──────── Supplied data ────────

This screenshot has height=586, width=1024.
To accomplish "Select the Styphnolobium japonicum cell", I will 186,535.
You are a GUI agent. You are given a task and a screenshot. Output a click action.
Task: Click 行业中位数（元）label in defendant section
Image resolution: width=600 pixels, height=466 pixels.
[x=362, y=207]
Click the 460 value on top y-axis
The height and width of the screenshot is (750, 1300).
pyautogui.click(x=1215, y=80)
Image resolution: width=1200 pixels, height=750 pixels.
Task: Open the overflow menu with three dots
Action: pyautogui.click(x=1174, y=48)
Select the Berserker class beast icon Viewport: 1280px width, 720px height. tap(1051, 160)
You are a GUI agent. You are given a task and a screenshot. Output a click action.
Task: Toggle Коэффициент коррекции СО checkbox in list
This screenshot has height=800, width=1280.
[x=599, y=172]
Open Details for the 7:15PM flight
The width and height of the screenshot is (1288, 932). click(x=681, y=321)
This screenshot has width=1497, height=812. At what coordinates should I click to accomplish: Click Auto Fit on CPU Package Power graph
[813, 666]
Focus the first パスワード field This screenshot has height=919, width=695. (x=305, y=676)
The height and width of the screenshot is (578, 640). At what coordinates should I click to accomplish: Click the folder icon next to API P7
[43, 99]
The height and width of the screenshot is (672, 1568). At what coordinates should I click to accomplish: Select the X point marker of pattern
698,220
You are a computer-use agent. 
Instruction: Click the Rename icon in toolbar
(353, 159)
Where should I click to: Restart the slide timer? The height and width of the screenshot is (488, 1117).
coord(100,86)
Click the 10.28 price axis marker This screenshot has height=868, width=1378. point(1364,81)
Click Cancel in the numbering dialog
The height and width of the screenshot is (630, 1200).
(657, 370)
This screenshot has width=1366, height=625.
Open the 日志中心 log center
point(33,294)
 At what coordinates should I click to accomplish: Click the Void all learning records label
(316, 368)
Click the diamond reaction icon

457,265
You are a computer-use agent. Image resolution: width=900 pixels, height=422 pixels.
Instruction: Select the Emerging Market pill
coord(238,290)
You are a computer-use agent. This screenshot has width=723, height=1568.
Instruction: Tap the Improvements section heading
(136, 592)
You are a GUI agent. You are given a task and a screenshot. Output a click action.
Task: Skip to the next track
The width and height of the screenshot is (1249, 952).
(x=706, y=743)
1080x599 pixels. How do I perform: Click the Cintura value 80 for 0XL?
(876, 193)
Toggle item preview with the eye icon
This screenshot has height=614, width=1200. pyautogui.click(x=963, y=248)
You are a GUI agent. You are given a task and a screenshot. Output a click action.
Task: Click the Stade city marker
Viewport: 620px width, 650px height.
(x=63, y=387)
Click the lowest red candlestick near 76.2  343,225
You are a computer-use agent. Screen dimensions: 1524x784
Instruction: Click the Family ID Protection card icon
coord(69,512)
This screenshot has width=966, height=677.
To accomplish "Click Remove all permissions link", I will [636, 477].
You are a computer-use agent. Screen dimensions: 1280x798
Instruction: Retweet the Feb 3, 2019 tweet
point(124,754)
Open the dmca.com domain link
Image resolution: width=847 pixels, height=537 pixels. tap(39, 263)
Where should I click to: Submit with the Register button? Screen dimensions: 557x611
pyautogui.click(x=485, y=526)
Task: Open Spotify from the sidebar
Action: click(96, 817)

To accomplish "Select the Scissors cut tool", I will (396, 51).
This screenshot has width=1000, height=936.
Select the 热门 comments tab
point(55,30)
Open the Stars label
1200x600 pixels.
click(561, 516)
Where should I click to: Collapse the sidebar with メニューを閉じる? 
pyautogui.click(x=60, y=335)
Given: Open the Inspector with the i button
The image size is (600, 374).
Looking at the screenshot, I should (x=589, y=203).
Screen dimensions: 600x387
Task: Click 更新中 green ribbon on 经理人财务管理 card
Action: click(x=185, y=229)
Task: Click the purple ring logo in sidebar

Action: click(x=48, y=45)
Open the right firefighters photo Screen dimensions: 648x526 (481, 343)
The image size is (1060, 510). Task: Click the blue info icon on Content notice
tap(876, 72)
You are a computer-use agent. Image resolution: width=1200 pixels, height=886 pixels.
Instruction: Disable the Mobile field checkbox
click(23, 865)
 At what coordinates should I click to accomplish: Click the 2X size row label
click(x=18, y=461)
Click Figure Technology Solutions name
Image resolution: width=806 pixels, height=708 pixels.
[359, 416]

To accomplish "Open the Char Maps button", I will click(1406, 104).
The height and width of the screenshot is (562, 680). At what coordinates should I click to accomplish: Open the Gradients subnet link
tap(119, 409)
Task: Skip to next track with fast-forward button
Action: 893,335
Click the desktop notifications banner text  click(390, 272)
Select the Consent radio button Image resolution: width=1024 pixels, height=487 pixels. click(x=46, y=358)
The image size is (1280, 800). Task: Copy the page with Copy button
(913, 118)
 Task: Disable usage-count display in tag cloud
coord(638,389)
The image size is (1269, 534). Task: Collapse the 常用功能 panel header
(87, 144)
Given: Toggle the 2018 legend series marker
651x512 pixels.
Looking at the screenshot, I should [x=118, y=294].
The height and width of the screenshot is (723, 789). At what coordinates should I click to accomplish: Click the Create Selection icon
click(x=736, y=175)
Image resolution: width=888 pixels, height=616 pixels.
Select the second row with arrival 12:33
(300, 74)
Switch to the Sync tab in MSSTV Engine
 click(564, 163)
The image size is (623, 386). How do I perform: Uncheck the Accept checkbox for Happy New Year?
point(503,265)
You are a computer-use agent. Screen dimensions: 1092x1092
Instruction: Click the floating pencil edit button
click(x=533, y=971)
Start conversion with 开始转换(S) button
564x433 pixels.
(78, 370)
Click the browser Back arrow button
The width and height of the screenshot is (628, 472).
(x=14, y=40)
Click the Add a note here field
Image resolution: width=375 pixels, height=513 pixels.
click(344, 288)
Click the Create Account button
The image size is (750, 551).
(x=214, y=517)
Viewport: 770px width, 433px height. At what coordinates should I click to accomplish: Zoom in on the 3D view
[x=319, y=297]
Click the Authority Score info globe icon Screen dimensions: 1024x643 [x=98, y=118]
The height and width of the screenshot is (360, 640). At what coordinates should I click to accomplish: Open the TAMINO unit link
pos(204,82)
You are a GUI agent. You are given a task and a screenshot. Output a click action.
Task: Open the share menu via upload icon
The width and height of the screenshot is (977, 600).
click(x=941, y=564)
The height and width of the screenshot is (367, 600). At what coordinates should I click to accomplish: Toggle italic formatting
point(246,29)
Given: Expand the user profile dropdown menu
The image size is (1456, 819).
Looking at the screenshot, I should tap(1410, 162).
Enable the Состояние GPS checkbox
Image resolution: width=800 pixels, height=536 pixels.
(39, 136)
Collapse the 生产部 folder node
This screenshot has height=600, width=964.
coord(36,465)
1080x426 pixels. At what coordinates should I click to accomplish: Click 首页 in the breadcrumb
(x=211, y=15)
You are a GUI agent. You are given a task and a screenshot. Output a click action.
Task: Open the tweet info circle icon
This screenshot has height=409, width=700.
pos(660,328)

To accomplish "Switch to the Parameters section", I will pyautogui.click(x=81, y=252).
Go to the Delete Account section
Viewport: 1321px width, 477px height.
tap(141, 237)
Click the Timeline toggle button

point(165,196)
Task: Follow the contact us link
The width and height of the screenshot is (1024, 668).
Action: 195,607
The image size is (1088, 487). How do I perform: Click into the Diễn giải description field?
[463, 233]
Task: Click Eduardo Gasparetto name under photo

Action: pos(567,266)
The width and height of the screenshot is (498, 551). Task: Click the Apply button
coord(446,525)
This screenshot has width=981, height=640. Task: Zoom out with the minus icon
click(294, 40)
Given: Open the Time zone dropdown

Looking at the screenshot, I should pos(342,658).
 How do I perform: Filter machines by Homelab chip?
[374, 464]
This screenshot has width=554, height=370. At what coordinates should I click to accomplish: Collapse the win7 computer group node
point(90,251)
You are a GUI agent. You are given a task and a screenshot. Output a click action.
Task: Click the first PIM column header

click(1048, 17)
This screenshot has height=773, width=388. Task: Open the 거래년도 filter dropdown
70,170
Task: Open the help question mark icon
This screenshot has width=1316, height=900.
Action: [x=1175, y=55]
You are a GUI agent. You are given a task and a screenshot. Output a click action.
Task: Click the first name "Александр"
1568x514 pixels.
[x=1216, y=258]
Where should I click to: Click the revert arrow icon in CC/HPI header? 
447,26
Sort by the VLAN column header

────────

= What the task requires =
Copy out each line of the entries that holds "axis".

= Response area =
Click the 460 value on top y-axis
Click the 10.28 price axis marker This screenshot has height=868, width=1378. point(1364,81)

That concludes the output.